Wo ist das UNHCR noch in Ungarn aktiv?
Baloch: Allgemein ist das UNHCR bereits seit Jahren in Ungarn tätig, und unsere Mitarbeiter sind überall, wo sie gebraucht werden, ob am Keleti oder der ungarisch-serbischen Grenze. Am Ostbahnhof zum Beispiel treten wir mit den Flüchtlingen in den Dialog, um uns über ihre Bedürfnisse zu informieren, geben Rat. Ich spreche Paschtu und Dari, das sind Sprachen des Bezirks Awaran in Pakistan, und kann so beim Dolmetschen und Übersetzen helfen.
Im ungarischen Parlament finden Diskussionen über die Hintergründe der aktuellen Migrationswelle statt. Der Zaun entlang der serbischen Grenze soll insbesondere Wirtschaftsflüchtlinge fernhalten, heißt es.

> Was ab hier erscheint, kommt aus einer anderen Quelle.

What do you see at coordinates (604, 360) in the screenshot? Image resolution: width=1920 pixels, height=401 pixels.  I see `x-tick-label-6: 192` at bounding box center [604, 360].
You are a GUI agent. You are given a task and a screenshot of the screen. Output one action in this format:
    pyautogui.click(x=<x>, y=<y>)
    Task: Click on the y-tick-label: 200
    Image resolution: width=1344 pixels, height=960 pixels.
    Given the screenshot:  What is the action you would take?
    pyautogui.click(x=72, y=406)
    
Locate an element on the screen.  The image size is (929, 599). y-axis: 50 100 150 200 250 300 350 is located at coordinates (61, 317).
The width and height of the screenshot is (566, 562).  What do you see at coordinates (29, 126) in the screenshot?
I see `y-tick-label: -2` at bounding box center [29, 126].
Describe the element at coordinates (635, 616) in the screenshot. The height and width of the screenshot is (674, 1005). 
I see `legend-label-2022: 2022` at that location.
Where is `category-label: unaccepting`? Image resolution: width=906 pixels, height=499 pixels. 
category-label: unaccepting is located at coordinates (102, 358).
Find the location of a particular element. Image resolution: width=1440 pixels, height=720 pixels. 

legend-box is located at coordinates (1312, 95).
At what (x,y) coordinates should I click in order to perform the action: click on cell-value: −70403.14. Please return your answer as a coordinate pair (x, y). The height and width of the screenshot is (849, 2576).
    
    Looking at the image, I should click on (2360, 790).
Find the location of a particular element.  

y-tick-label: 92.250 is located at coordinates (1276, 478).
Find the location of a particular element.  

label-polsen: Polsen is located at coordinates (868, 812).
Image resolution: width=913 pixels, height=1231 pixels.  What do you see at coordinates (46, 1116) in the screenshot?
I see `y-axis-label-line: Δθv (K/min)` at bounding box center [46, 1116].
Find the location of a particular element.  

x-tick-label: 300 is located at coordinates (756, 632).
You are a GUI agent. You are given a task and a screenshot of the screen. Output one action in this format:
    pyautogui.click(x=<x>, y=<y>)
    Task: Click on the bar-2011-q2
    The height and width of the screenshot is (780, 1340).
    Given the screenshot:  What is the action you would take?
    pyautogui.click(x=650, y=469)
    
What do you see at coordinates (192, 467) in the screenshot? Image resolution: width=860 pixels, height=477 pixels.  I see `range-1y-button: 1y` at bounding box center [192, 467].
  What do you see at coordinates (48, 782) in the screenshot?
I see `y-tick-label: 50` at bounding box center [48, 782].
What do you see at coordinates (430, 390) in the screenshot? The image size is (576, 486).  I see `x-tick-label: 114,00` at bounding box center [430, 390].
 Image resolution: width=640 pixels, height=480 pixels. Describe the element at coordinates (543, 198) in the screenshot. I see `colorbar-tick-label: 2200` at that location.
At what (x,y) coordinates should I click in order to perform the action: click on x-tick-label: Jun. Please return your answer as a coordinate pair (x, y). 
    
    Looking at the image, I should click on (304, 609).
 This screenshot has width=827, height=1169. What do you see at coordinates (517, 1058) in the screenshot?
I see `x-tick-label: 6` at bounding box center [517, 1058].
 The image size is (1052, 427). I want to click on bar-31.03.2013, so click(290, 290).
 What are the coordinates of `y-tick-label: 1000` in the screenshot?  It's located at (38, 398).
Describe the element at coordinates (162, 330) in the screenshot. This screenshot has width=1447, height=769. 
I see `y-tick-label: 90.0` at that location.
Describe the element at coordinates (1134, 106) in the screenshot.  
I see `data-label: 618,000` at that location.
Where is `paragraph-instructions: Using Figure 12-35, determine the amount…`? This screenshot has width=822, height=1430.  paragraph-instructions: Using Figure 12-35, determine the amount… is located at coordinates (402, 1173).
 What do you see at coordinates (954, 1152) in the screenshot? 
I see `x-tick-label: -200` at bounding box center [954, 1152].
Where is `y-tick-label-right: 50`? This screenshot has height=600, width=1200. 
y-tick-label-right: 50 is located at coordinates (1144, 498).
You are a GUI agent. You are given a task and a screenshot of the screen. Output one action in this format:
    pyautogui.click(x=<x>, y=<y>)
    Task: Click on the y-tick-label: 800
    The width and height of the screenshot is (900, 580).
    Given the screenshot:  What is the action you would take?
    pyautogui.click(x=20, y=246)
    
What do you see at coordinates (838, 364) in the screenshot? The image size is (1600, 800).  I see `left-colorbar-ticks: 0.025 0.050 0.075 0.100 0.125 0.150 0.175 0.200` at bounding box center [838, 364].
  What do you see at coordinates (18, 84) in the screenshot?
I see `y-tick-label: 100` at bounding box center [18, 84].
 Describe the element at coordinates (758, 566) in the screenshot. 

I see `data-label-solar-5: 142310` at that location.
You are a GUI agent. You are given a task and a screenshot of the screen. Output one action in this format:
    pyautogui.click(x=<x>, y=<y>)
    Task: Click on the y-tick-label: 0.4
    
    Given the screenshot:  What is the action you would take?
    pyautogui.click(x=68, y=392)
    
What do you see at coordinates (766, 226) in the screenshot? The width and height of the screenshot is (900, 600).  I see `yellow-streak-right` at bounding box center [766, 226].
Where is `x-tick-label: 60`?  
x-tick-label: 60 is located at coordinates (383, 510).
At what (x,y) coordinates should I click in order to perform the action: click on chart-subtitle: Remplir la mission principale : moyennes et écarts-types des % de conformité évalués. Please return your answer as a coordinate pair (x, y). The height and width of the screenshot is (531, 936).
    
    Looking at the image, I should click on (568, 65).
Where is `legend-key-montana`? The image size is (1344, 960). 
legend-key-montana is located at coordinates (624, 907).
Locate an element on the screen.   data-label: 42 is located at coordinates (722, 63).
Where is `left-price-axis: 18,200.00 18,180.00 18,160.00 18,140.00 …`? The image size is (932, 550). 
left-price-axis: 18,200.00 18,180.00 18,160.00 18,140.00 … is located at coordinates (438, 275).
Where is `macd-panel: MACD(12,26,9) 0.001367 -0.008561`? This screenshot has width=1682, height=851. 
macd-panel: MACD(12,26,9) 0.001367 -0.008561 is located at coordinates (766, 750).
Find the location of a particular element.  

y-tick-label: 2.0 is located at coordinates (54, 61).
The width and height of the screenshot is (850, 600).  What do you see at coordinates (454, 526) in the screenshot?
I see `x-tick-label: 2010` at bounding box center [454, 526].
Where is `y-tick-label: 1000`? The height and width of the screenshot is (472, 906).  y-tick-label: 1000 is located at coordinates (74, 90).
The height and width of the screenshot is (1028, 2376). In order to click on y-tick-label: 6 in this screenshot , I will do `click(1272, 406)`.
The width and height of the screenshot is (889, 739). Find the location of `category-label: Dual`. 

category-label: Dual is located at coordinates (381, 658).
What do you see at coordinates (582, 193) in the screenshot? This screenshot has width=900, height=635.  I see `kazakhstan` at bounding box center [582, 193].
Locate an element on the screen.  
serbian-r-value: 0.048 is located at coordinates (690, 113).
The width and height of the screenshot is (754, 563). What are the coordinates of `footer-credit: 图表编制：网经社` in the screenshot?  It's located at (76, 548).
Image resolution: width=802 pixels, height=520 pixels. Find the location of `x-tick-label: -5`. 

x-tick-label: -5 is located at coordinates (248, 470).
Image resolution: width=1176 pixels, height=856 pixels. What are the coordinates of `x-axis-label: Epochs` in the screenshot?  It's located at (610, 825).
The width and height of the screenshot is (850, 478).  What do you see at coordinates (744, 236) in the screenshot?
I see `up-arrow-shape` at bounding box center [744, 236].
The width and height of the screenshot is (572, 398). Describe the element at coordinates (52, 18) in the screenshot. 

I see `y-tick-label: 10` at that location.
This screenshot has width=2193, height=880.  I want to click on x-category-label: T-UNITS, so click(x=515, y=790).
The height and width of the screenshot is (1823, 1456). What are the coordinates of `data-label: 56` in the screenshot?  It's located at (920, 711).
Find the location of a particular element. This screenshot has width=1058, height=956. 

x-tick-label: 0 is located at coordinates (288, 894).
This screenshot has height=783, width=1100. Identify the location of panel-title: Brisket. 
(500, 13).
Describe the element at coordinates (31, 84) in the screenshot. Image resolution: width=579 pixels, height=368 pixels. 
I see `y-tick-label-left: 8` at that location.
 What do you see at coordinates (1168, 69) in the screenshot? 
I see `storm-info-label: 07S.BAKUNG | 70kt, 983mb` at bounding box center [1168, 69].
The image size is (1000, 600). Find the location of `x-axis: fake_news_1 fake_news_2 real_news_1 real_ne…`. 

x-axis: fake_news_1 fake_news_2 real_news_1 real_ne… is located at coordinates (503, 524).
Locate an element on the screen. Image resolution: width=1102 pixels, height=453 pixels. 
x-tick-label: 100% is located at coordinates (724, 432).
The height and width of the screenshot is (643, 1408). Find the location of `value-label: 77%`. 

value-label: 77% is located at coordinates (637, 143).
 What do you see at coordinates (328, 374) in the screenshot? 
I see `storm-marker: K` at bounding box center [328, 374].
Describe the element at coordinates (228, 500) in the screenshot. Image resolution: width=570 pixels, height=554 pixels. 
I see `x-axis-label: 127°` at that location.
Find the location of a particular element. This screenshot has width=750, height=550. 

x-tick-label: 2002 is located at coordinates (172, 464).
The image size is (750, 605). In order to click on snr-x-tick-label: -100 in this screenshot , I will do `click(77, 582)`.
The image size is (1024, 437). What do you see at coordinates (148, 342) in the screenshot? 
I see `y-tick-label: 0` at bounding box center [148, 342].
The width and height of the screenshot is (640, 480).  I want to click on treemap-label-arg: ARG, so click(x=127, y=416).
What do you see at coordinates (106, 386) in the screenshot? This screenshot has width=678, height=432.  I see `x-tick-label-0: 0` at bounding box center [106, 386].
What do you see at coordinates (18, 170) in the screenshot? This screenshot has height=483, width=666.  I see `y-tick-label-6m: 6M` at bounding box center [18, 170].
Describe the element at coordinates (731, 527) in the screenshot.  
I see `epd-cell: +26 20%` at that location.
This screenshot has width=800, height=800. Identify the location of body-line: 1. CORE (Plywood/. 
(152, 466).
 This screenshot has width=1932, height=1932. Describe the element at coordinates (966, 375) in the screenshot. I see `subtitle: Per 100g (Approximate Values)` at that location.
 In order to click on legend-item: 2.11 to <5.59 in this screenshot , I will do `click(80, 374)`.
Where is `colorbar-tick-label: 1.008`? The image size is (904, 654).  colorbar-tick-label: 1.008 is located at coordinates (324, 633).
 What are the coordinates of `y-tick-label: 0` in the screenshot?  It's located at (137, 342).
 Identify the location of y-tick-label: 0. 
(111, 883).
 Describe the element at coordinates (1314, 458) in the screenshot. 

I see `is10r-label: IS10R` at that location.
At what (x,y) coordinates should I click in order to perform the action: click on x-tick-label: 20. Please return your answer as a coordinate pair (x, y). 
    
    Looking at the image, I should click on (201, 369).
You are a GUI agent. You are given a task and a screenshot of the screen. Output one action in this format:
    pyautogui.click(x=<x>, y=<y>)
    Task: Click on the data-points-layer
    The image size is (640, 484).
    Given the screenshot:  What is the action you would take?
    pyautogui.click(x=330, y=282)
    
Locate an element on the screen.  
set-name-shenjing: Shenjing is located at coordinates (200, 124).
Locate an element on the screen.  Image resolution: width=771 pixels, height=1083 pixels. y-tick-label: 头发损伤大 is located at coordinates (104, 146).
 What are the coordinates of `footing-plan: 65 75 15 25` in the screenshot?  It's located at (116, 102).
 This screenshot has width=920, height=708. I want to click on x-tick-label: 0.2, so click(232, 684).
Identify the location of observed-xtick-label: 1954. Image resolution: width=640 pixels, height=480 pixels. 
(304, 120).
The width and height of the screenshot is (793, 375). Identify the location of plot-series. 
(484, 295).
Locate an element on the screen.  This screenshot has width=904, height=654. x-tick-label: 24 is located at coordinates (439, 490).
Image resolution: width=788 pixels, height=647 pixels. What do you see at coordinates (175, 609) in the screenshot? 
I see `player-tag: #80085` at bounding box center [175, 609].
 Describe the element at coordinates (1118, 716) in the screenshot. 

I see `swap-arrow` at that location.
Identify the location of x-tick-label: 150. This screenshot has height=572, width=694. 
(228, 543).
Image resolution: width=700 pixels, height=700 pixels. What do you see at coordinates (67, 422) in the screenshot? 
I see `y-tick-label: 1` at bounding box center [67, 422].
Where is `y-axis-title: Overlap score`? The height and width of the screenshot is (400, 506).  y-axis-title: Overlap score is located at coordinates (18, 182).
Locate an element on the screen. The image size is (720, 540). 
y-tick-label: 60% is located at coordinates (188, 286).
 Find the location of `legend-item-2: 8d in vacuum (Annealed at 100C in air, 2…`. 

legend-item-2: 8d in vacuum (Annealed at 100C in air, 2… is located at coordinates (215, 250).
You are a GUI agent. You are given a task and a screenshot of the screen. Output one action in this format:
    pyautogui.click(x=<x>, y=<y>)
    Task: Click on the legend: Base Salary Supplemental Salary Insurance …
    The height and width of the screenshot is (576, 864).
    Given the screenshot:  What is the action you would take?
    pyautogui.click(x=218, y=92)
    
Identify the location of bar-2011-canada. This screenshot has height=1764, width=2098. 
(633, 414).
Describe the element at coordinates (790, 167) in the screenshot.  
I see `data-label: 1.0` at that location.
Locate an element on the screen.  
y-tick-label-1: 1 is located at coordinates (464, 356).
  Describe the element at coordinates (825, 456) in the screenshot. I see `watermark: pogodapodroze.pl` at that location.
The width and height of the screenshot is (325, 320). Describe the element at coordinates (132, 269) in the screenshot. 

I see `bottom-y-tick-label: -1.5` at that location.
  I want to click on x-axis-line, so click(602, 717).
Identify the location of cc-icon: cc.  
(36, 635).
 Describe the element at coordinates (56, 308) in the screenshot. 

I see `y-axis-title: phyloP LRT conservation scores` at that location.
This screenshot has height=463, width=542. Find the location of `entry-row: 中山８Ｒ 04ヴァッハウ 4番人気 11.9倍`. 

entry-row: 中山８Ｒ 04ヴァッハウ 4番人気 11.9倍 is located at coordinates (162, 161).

Baloch: Ungarn hat momentan hauptsächlich mit Kriegsflüchtlingen aus Syrien, Afghanistan und dem Irak zu tun. Es kommen aber auch Menschen aus Pakistan und Bangladesch – Länder, die nicht direkt Flüchtlingsströme produzieren. Aus UNHCR-Sicht ist es wichtig, dass es hier in Ungarn von Anfang an einen guten Aufnahme- und Registrierungsprozess für die neu ankommenden Menschen gibt. Bei allem soll überprüft werden, ob sie auf internationalen Schutz angewiesen sind. Hierfür braucht es ein gutes System. Wir haben jedoch keine Einwände, dass Menschen gegebenenfalls und in Beachtung internationaler Menschenrechtsstandards in ihre Herkunftsländer zurückgeschickt werden, sofern sie keinen internationalen Schutz benötigen.
Zur Person:
Der 41-jährige Babar Baloch ist seit Juni 2015 zentraleuropäischer Sprecher des Flüchtlingshilfswerks der Vereinten Nationen in Budapest. Davor war er in Genf als Communications Officer des UNHCR für Amerika und Asien zuständig. Er stammt aus der pakistanischen Provinz Belutschistan.